- [TASK GOAL]: Recast the rows from the line containing "Open Share settings" through the line containing "coord(1399,745)" as a JSON list of strings, one string per line, skipping blank lines.

- [DATA FOR PROCESSING]:
>> Start

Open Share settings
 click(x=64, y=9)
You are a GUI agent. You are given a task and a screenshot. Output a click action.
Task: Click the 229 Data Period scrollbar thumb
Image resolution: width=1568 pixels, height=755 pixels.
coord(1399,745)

>> End
>> Start

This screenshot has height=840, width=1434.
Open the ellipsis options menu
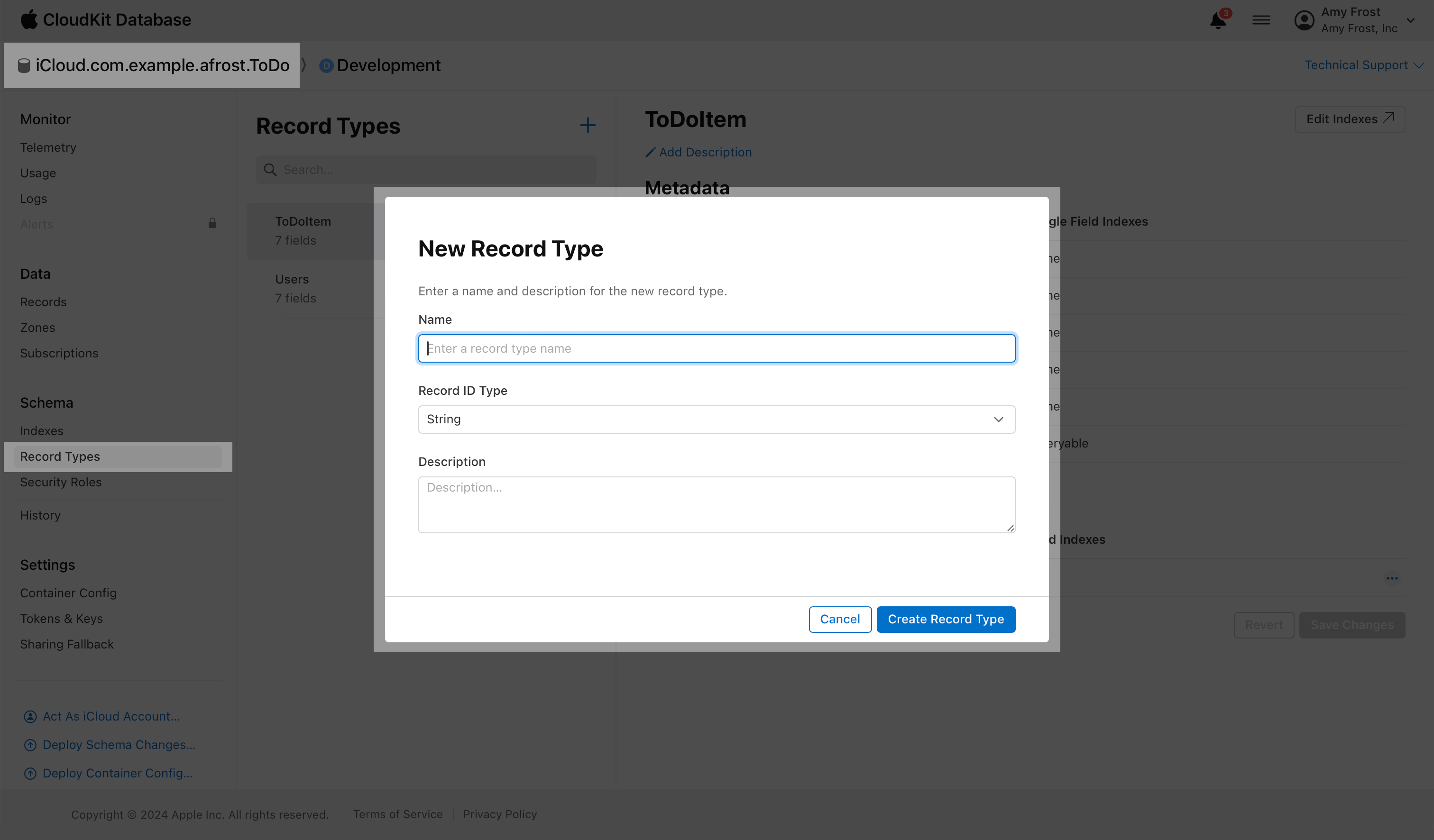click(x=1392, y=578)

>> End
>> Start

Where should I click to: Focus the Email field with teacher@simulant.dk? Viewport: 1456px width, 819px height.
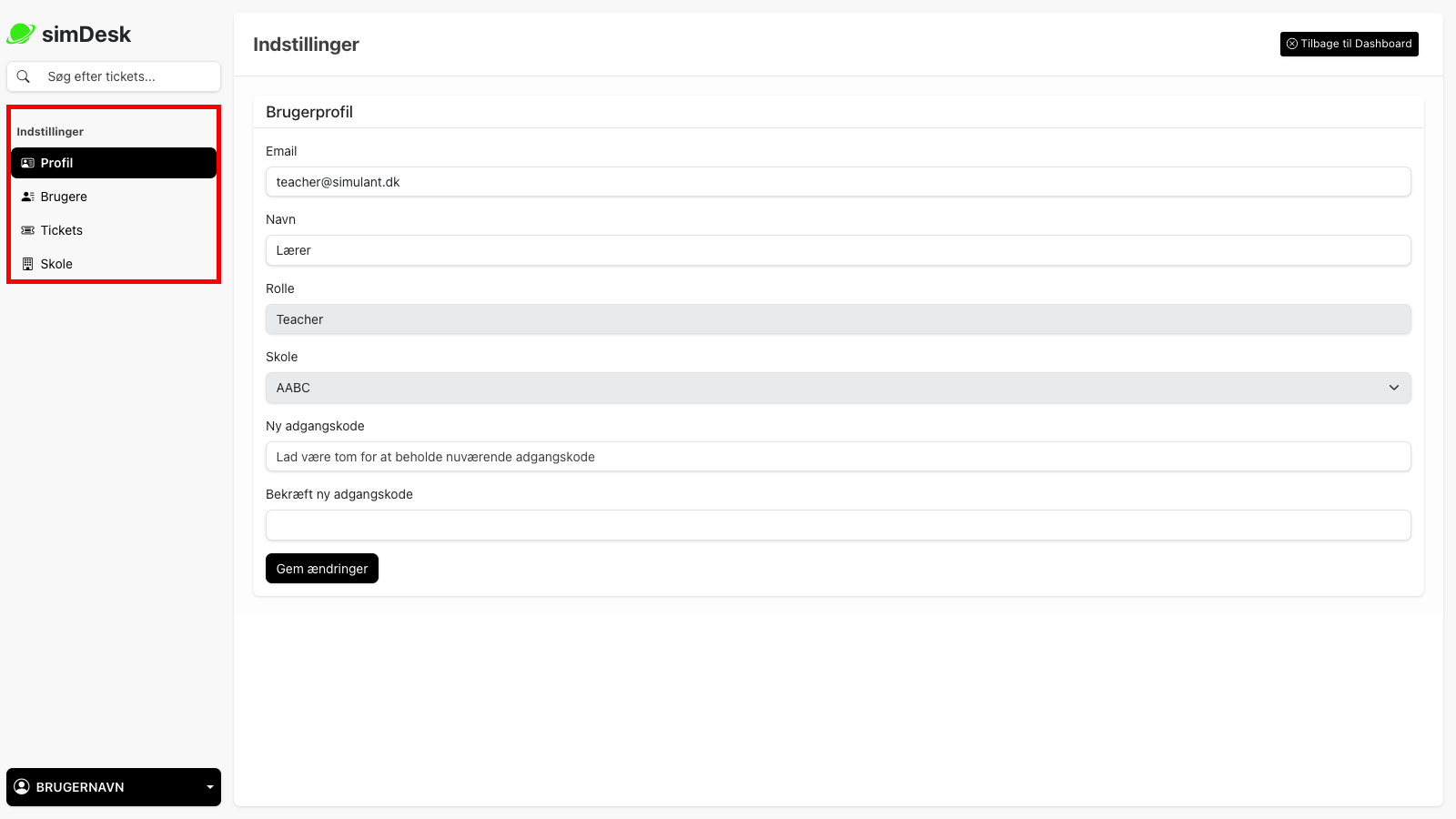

>> End

- [TASK RESPONSE]:
[
  "Open Share settings",
  " click(x=64, y=9)",
  "You are a GUI agent. You are given a task and a screenshot. Output a click action.",
  "Task: Click the 229 Data Period scrollbar thumb",
  "Image resolution: width=1568 pixels, height=755 pixels.",
  "coord(1399,745)"
]